Horrified TV viewers around the world saw the nightmare
conditions in the city, where desperate residents
hung blankets across their streets in a bid to block
the view of the snipers.
In the worst single incident, in February 1994, a
mortar bomb hit the crowded central market, killing
68 people and injuring 200.
More than 10,000 of the city’s trapped population,
mostly Moslems, were slaughtered by the Serbs during
the siege. Another 50,000 were wounded.
Galic left the army in 1997 and had been working openly
as an advisor to former Bosnian Serb president Nikola
Poplasen, who was sacked earlier this year by the
international peace coordinator but has refused to
step down.
His arrest followed a prolonged intelligence operation
which is said to have involved sophisticated satellite
tracking procedures. Any indication that he was a
prime target could have sent him into hiding.
Banja Luka, in the British patrolled sector of Bosnia
is one of the Serbs’ key strongholds, and the operation
to snatch such a prominent figure was fraught with
danger.
The city was the scene of some of the most ferocious
fighting of the civil war, with some 200,000 Moslems
driven out, and tensions are still high there. In
March this year the British diplomatic office was
burned to the ground in protest at NATO’s Kosovo campaign.
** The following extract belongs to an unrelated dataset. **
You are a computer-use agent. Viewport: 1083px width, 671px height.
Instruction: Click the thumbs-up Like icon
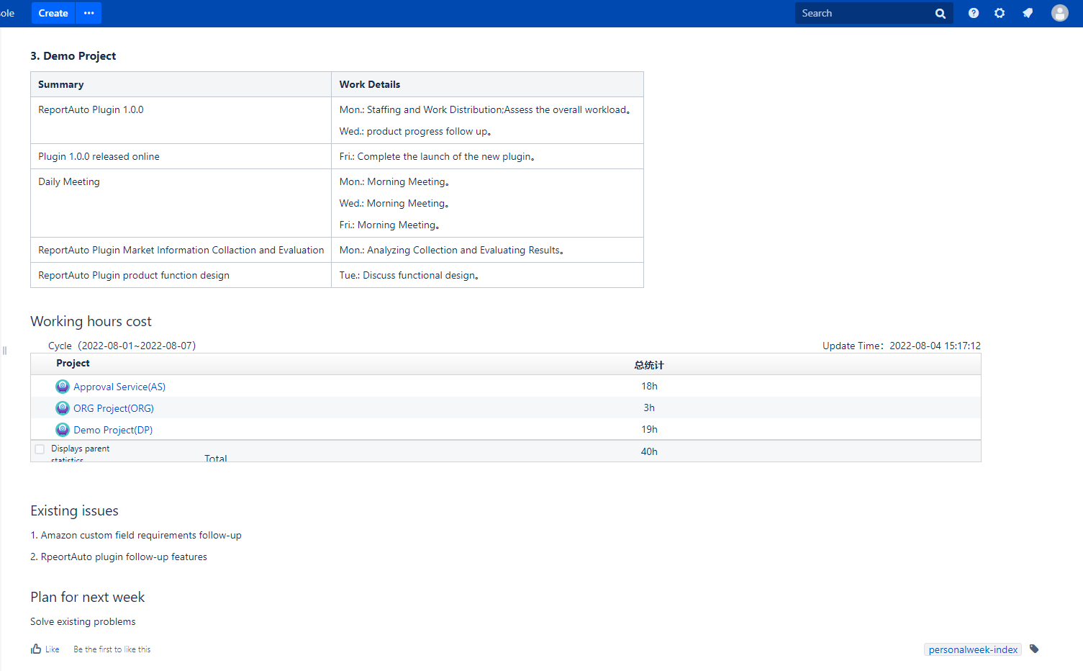(36, 649)
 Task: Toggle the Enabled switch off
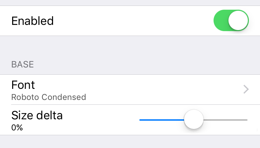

Local authorities reacted with fury to the capture
of Galic, branding it a “terrorist action”. But Mr.
Hoon said last night: “This is a very significant
achievement, bringing this man to justice. The operation
went extremely successfully and Galic was apprehended
without any trouble”. The NATO led SFOR peacekeepers
in Bosnia have now arrested 15 suspected war
criminals, with two others shot dead during operations
to seize them.
Eleven of the operations have taken place in the British
sector and involved British Special Forces.
The earlier arrests included General Radislav Krstic,
who was accused of genocide for the massacre of thousands
in Srebrenica in 1995 and Momir Talic, accused of
the bloody pursuit of Moslems and Croats in northwest
Bosnia in 1992.
Also held were Radislav Brdjanin who was a close political
associate of Radovan Karadzic, and Milojica Kos, indicted
for war crimes in one of the worst ‘internment camps’
set up by the Serbs.
A further 16 suspects have voluntarily surrendered
to the UN tribunal.
Some 4,200 UK soldiers – including an SAS contingent
– are stationed in the Banja Luka region. Their duties
include manning police stations and guarding communications
sites.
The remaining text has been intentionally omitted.